Records from a collection
------------------------------------------------------------------------
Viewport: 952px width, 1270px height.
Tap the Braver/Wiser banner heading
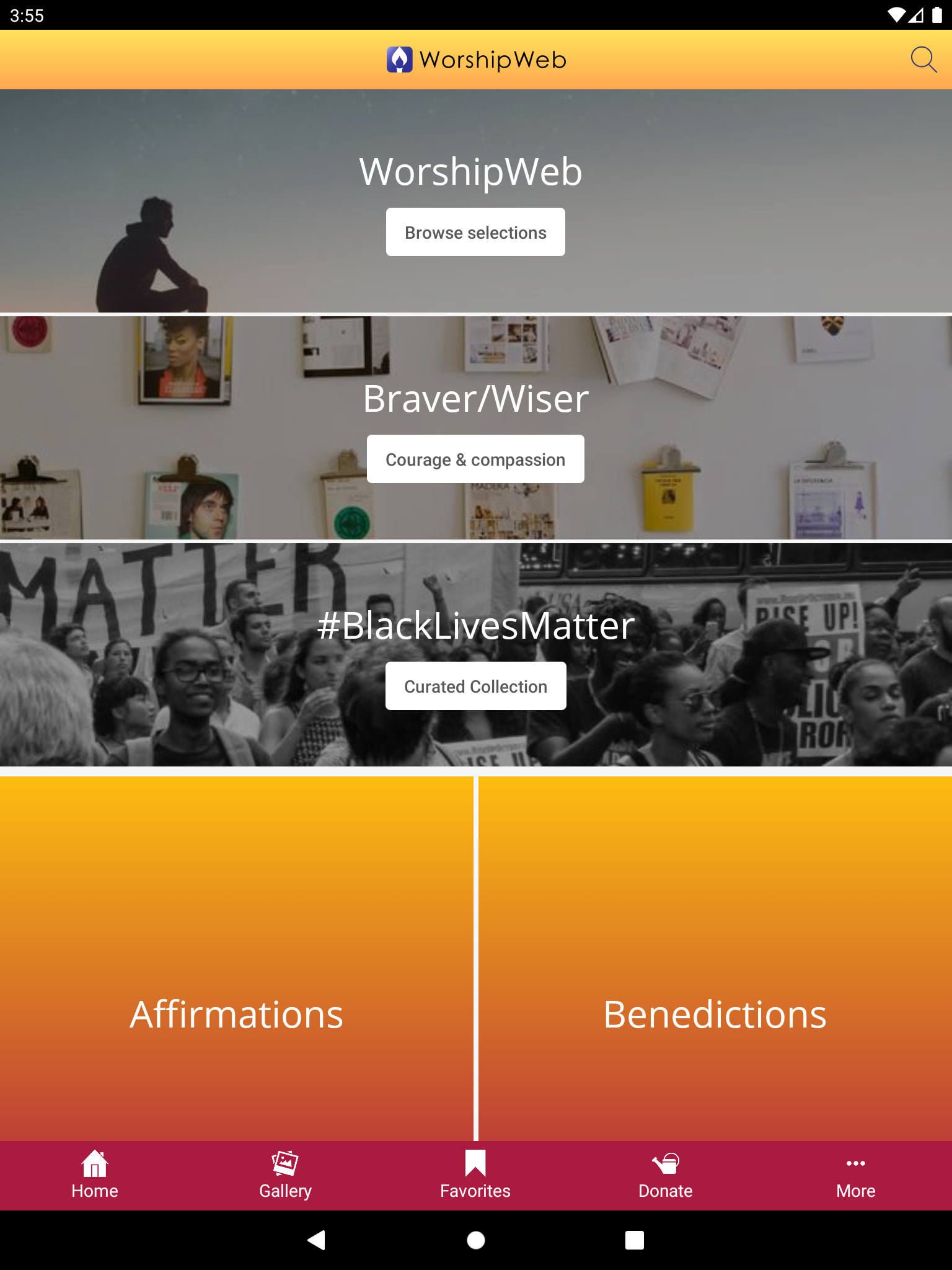[x=475, y=399]
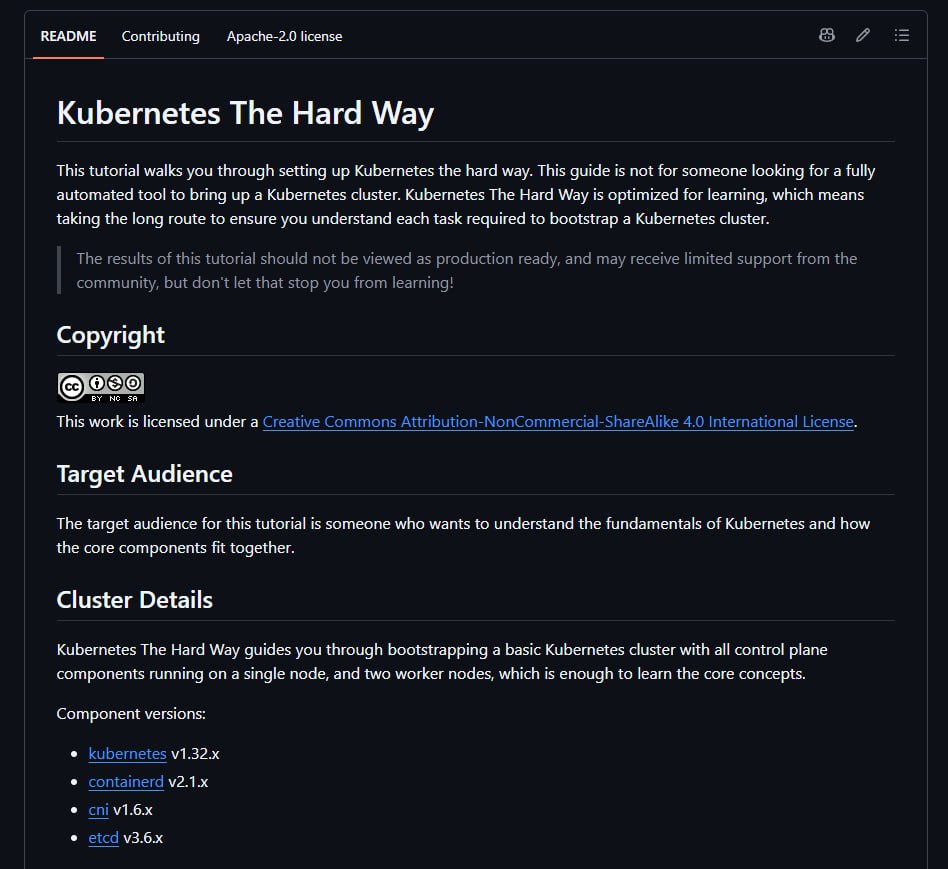Open Copilot icon in README header
This screenshot has width=948, height=869.
[x=826, y=35]

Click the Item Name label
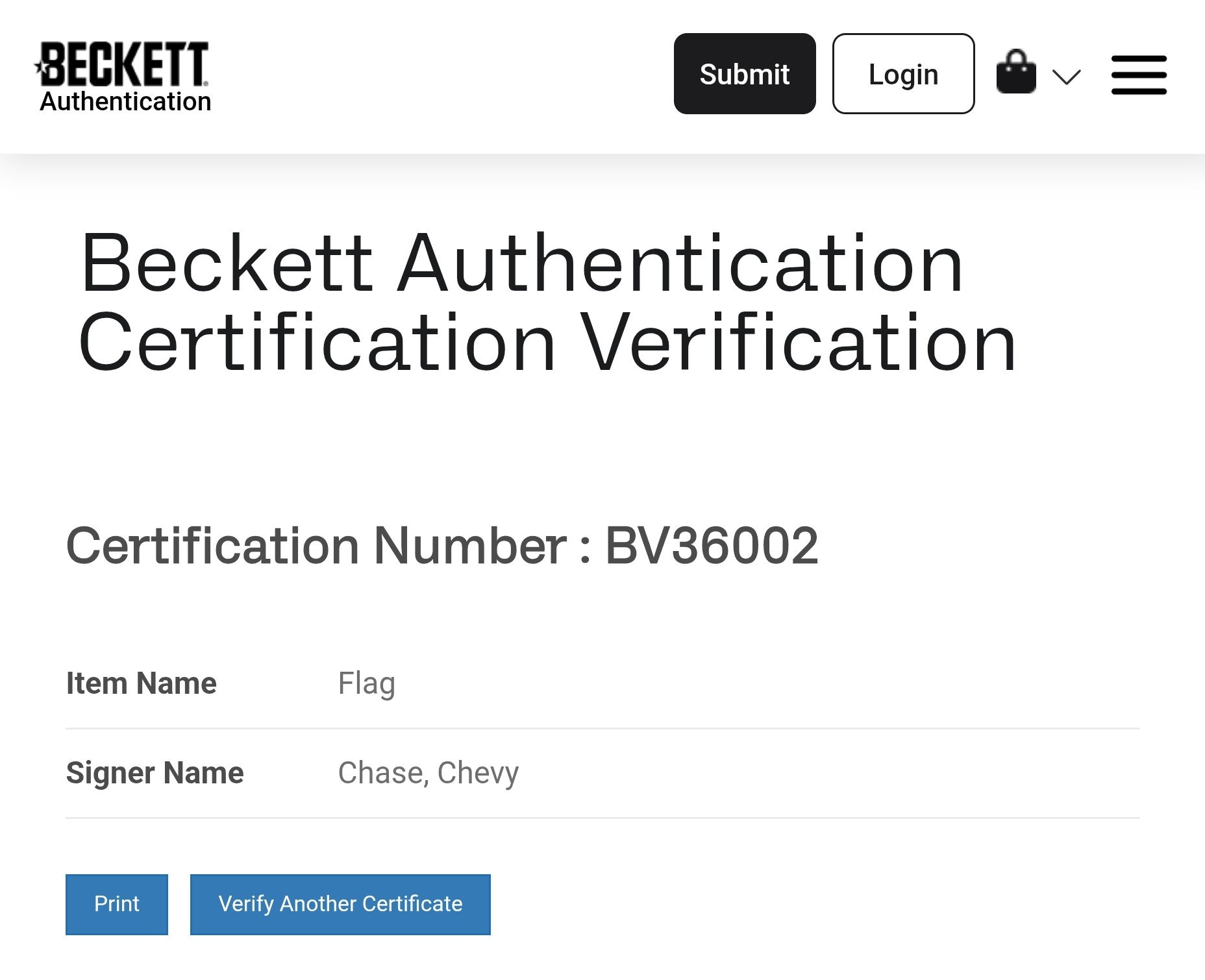(x=142, y=683)
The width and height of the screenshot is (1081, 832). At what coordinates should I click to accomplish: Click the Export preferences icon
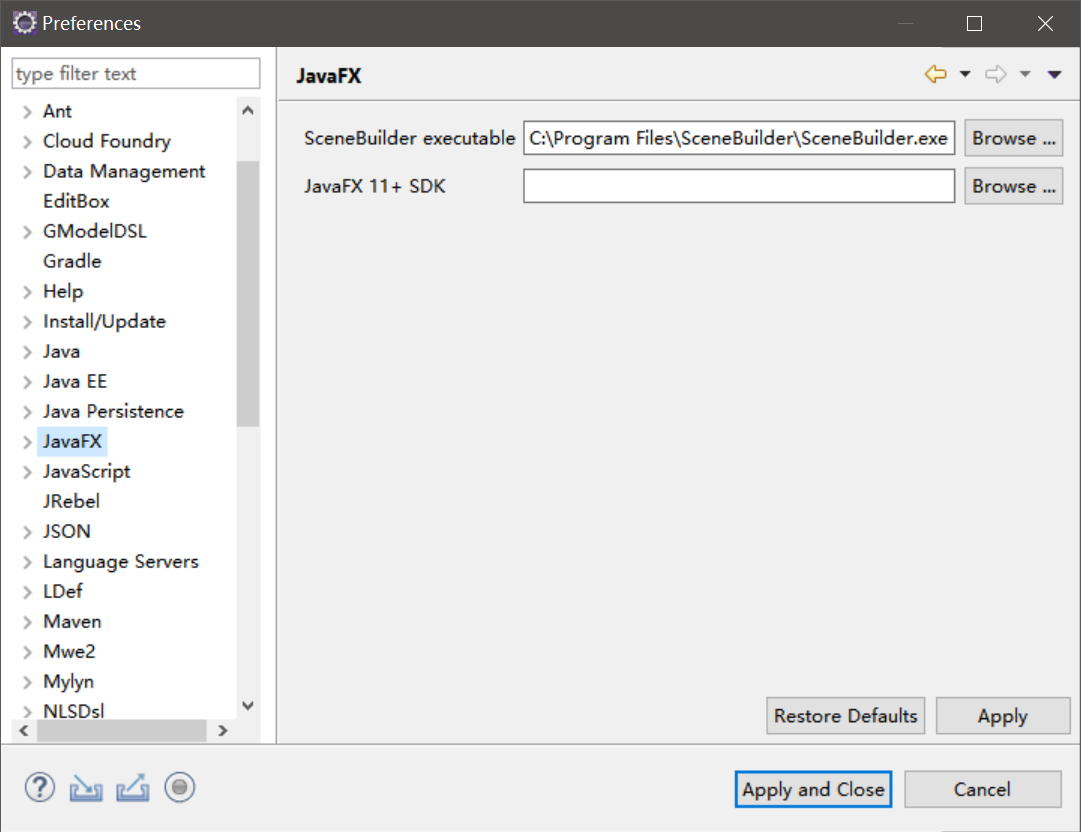pyautogui.click(x=132, y=788)
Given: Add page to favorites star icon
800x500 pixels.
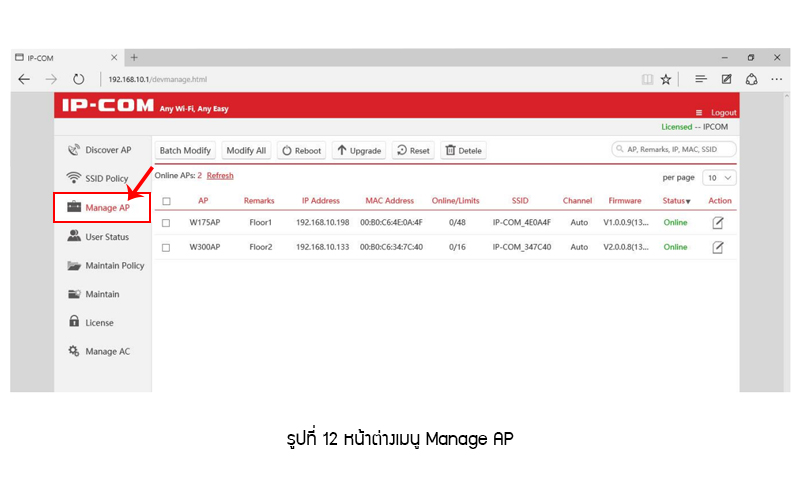Looking at the screenshot, I should 666,79.
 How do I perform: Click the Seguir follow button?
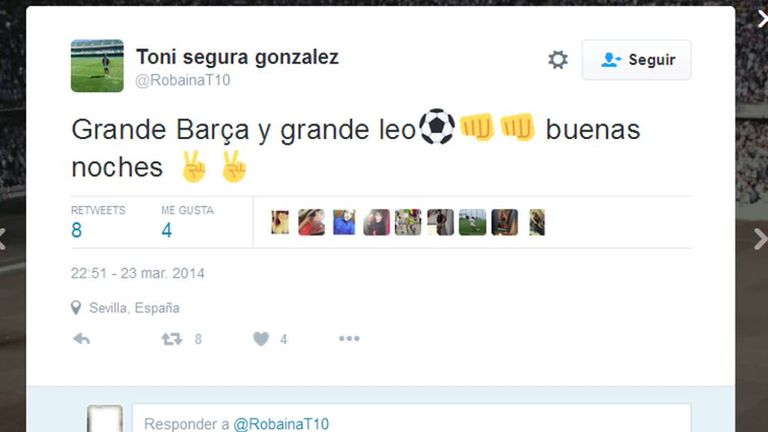pos(636,60)
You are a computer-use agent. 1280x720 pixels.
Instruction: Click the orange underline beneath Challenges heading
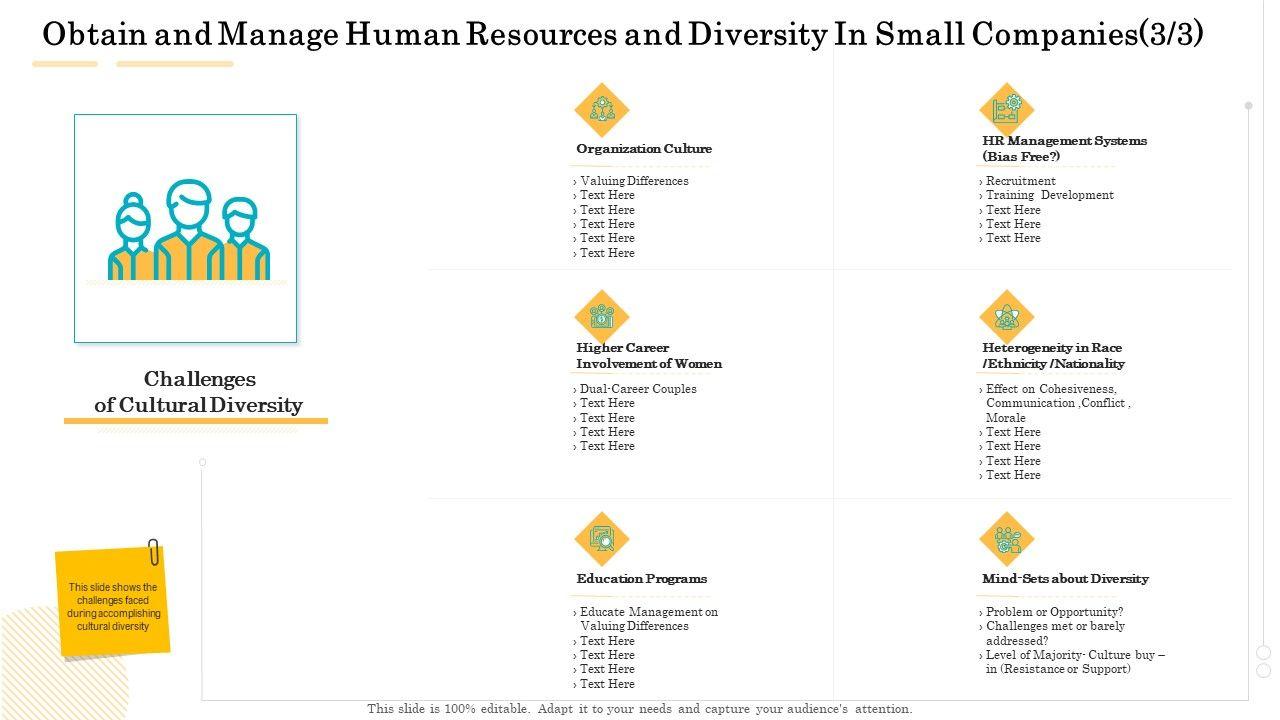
------------------------------------------------------------------------
▸ INSTRUCTIONS FOR THE TASK
Keep the pictures out while you retype all of the data above exactly as it appears.

▸ EXERCISE RESULT
Viewport: 952px width, 1270px height.
Tap the Braver/Wiser banner heading
[x=475, y=399]
Open Copilot icon in README header
This screenshot has width=948, height=869.
[x=826, y=35]

Click the Item Name label
(x=142, y=683)
The width and height of the screenshot is (1081, 832). At what coordinates should I click to accomplish: Click the Export preferences icon
pyautogui.click(x=132, y=788)
Given: Add page to favorites star icon
800x500 pixels.
Looking at the screenshot, I should 666,79.
 How do I perform: Click the Seguir follow button?
pos(636,60)
You are a computer-use agent. 1280x720 pixels.
Instruction: Click the orange underline beneath Challenges heading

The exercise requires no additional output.